### Required work
Each line containing the string "Karnaval" should be copied out of the entries.

(Stored items)

==========

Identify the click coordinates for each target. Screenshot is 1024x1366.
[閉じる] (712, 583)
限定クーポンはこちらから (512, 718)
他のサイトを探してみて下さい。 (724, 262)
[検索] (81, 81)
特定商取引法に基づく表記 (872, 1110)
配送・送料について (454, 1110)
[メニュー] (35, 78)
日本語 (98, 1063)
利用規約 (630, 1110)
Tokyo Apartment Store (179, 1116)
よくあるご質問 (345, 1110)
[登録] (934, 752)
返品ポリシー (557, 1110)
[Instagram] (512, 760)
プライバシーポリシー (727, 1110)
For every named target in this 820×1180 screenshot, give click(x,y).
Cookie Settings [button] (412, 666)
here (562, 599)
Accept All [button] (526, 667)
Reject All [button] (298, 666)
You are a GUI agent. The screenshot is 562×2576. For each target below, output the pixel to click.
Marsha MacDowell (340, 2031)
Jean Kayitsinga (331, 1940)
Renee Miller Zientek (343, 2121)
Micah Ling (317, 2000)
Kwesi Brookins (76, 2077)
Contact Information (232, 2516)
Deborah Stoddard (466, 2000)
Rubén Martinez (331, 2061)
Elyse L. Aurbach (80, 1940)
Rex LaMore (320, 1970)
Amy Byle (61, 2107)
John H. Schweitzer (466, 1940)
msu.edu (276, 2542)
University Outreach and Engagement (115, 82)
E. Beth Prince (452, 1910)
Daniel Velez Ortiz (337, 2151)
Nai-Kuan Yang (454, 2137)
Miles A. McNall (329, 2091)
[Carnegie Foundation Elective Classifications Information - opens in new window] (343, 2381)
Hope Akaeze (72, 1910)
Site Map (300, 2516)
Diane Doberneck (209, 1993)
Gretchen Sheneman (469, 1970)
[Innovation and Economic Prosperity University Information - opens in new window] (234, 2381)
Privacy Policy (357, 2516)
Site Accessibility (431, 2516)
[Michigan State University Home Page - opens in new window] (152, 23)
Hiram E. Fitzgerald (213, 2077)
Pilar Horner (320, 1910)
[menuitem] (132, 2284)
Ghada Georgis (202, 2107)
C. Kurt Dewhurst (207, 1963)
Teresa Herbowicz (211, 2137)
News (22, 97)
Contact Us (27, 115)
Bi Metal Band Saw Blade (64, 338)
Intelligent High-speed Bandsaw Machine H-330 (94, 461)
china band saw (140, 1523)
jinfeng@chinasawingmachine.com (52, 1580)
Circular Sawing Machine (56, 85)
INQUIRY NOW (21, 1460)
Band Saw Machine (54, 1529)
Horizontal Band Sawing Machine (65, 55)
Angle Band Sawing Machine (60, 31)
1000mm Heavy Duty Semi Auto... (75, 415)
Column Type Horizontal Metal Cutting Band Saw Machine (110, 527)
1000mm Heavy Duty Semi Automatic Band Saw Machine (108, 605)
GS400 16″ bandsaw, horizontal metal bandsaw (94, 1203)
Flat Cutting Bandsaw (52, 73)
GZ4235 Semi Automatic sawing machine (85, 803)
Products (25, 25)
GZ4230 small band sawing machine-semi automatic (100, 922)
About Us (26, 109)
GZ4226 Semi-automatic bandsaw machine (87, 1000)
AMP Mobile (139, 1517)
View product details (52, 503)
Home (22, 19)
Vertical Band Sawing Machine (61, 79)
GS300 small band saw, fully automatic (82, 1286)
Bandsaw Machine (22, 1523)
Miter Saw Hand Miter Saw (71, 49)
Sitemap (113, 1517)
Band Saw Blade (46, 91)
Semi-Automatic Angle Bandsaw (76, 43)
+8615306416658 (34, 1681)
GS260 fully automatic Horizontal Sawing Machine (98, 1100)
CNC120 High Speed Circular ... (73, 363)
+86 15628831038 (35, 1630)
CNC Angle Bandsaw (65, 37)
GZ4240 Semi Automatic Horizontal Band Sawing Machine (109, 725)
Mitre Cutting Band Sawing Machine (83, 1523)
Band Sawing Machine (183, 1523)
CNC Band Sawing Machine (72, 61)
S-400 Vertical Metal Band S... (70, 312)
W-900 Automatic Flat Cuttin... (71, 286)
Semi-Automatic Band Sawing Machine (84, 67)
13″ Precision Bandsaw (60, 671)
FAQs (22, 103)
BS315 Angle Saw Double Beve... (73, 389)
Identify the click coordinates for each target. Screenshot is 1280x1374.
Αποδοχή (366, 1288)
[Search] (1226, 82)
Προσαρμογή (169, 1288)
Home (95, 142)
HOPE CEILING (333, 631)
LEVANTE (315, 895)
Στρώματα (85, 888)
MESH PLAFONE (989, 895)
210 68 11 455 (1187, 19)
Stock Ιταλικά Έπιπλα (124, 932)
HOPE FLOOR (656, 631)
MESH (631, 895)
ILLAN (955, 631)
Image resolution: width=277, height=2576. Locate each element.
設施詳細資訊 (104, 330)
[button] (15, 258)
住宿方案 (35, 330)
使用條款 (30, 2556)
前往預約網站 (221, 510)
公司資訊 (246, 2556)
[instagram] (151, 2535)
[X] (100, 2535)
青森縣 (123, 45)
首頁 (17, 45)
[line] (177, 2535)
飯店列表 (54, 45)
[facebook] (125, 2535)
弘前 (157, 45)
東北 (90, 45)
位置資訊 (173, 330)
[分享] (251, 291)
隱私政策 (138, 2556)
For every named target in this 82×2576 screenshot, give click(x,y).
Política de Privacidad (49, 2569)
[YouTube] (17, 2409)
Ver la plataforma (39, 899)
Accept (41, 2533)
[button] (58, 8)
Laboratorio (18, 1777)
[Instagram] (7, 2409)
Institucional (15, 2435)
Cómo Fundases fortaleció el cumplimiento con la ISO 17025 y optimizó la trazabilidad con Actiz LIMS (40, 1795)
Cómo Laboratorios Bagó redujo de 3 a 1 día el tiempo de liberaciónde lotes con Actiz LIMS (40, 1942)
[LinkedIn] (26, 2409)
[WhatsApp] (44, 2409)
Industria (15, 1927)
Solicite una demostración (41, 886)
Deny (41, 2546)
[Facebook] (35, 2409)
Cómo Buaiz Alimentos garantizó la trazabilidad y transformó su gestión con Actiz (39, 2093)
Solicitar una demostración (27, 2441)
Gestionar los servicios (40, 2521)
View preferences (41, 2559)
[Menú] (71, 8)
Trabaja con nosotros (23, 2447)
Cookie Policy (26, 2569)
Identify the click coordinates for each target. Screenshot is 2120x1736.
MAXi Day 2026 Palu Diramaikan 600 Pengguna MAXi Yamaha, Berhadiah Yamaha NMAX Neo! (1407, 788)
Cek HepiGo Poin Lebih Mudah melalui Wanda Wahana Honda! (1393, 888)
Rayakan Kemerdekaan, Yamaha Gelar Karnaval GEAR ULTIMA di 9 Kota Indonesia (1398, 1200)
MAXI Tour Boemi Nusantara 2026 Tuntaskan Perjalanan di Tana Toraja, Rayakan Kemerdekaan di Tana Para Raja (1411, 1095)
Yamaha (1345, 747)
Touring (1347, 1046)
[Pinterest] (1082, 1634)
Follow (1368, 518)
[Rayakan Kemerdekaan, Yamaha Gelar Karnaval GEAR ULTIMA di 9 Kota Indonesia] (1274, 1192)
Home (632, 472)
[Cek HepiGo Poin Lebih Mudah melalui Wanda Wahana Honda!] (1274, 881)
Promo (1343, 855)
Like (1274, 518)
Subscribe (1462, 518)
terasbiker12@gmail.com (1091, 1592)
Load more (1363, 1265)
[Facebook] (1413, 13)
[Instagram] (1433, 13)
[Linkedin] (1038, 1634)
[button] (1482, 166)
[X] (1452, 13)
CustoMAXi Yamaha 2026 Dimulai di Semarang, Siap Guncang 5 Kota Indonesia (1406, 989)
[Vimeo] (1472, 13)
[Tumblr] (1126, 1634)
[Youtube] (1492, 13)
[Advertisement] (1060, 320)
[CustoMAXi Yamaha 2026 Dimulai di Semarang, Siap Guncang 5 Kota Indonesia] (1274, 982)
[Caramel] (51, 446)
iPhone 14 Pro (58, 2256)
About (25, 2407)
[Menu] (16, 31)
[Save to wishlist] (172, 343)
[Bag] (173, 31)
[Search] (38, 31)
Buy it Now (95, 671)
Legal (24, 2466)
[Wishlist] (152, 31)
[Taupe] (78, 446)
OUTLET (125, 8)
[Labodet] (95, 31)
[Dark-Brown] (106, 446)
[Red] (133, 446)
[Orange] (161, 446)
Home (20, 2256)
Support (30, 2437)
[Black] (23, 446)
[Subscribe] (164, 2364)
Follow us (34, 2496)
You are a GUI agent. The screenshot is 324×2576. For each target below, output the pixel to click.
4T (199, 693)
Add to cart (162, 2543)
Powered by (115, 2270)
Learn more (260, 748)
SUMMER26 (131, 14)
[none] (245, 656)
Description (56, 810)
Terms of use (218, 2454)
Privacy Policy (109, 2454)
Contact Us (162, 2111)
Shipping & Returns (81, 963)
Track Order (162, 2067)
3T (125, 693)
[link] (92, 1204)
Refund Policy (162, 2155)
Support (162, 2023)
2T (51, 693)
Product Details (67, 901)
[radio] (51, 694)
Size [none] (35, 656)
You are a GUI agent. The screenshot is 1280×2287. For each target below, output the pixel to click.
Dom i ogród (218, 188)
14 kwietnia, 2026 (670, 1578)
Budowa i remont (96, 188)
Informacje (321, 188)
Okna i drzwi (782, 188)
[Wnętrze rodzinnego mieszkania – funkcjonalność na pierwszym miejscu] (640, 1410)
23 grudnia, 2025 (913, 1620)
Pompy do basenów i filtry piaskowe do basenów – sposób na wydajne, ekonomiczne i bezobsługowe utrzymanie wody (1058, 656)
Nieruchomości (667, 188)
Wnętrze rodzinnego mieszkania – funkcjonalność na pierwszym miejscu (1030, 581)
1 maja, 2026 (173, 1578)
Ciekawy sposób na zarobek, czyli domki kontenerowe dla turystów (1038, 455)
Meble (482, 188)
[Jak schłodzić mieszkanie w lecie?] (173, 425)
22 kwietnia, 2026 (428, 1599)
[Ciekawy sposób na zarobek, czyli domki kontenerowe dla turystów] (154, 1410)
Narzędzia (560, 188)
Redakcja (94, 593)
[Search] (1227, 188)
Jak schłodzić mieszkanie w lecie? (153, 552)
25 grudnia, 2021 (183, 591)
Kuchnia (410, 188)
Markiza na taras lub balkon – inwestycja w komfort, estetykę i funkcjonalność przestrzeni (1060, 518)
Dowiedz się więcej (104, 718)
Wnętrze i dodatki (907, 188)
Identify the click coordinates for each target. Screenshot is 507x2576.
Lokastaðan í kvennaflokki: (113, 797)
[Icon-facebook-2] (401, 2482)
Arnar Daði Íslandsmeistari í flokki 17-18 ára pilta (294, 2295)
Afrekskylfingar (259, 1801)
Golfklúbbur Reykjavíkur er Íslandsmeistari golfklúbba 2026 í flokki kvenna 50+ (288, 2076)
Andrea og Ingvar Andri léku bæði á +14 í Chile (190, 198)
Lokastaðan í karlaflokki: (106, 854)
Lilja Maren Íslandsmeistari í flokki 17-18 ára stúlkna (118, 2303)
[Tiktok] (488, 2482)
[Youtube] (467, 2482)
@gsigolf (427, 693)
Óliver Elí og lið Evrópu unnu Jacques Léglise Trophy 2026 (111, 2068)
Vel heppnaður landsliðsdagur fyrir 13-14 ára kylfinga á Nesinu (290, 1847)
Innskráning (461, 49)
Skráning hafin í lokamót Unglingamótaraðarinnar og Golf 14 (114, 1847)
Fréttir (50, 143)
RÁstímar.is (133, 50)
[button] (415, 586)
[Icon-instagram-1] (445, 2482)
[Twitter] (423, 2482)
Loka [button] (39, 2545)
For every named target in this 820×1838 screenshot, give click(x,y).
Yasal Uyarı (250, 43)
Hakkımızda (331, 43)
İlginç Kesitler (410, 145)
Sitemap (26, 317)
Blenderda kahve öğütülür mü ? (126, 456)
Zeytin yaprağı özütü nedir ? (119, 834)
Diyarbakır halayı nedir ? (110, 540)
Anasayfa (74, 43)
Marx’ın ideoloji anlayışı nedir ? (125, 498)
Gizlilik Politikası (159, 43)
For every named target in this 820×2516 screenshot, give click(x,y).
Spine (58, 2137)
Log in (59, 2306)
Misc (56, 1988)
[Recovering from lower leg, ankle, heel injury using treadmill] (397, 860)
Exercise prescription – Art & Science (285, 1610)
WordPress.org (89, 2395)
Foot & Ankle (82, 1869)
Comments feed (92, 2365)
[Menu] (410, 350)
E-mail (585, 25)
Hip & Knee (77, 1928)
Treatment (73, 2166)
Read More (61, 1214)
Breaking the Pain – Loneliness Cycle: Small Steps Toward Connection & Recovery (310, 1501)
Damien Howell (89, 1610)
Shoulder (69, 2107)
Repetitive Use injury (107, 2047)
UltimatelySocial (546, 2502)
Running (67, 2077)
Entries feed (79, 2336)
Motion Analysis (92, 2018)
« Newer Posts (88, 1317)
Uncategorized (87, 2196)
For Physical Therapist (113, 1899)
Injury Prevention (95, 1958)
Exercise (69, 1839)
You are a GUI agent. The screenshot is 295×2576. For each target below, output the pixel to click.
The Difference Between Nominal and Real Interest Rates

==========

### Answer
Rayakan Kemerdekaan, Yamaha Gelar Karnaval GEAR ULTIMA di 9 Kota Indonesia (1398, 1200)
[Rayakan Kemerdekaan, Yamaha Gelar Karnaval GEAR ULTIMA di 9 Kota Indonesia] (1274, 1192)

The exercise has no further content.